▶ Problem to solve:
Pull out each line of the records below that contains the string "left". Case counts, so only lines with that same capitalization qualify.

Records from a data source
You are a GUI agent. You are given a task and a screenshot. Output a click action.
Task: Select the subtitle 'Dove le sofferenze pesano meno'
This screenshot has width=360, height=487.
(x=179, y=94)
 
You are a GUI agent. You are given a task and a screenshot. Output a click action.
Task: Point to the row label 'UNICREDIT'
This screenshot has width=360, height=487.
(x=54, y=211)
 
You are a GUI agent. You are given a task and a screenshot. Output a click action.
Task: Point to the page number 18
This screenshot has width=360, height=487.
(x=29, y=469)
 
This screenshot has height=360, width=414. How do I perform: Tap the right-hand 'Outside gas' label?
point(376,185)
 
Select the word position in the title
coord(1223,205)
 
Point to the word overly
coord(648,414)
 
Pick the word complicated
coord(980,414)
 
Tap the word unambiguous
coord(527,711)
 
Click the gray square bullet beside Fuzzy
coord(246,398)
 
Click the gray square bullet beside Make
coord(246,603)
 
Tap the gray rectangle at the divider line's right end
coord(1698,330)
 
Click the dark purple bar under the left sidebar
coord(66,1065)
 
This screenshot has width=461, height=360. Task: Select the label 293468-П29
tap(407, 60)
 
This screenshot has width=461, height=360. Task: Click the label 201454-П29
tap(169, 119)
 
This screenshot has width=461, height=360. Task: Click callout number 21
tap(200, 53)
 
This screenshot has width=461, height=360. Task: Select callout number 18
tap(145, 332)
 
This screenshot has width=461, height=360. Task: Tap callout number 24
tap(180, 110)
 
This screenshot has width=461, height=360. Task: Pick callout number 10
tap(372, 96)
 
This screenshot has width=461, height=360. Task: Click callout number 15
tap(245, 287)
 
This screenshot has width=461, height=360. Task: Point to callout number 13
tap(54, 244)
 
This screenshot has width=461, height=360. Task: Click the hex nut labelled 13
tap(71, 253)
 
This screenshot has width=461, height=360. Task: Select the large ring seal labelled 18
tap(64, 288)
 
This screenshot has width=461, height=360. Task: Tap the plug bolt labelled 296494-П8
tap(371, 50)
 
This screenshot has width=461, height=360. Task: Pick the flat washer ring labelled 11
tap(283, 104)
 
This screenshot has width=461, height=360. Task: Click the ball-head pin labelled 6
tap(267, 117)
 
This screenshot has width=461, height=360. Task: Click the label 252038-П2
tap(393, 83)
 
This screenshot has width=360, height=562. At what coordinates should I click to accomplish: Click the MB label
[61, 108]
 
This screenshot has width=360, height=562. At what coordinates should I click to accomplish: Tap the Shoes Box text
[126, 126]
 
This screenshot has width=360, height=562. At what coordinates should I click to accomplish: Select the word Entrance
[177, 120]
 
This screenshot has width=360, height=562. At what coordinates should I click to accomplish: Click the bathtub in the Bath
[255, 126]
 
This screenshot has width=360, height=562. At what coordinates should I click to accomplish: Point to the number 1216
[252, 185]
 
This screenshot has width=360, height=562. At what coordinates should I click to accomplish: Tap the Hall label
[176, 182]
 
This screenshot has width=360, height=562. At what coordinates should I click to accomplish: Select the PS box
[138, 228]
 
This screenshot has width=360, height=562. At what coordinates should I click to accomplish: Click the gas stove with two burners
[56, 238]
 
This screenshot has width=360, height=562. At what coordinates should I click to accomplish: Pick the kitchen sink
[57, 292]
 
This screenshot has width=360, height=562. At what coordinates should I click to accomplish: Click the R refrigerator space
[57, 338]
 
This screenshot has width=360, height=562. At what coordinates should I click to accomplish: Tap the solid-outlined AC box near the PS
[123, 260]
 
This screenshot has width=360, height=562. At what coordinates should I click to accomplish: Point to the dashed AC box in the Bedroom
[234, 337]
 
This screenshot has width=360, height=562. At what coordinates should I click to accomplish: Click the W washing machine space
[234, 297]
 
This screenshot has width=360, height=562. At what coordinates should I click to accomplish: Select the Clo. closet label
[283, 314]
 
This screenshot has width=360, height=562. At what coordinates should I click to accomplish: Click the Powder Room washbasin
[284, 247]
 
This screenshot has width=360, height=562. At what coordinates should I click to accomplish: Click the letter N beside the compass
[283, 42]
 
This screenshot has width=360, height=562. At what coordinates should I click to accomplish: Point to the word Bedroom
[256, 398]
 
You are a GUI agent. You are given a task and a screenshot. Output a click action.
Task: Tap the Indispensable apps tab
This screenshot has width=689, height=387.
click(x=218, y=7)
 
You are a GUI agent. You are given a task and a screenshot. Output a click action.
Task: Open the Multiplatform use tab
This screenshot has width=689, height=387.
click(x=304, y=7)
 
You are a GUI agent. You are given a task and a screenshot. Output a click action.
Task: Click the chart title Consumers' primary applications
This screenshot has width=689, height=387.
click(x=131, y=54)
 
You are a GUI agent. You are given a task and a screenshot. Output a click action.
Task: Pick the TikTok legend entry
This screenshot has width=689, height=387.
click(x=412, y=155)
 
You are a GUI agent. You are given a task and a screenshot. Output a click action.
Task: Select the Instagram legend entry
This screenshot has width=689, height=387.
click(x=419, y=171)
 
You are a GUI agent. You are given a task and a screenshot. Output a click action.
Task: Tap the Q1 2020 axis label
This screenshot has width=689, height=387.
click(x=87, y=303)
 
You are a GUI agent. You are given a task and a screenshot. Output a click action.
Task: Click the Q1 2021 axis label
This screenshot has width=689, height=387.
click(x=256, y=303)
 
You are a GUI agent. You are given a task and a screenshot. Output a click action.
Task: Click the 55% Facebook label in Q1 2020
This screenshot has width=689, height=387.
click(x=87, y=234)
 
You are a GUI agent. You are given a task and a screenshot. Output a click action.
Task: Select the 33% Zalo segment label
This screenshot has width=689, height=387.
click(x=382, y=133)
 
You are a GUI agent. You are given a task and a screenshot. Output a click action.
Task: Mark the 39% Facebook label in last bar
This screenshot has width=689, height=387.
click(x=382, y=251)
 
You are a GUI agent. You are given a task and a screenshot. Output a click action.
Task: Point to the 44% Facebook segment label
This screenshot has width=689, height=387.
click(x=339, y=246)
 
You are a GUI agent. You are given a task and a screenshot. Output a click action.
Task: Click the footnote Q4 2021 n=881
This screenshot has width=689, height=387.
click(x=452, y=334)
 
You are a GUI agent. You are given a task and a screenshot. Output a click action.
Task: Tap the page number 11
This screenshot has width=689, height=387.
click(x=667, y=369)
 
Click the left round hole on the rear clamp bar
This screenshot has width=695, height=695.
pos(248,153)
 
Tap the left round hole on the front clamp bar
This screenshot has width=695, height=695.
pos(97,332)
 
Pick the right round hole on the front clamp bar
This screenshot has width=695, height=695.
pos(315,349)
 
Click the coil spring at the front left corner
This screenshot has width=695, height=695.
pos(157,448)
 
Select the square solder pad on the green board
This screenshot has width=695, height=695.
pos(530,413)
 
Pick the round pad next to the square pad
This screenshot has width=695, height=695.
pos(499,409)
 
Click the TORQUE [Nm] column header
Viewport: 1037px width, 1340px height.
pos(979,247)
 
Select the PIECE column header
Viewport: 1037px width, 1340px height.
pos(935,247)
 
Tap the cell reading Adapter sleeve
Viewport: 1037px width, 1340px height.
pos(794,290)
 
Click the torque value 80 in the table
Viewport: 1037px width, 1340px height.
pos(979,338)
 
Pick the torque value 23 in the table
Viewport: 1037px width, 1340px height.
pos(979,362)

▶ Answer:
Click the dark purple bar under the left sidebar
Click the left round hole on the rear clamp bar
Tap the left round hole on the front clamp bar
Click the coil spring at the front left corner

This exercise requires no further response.